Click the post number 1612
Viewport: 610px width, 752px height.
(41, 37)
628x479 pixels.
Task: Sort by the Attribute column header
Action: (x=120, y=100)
—————
• Try it
Give every entry back exactly as it was written above.

• Solution to the exercise
Click the post number 1612
Viewport: 610px width, 752px height.
(41, 37)
628x479 pixels.
Task: Sort by the Attribute column header
Action: (x=120, y=100)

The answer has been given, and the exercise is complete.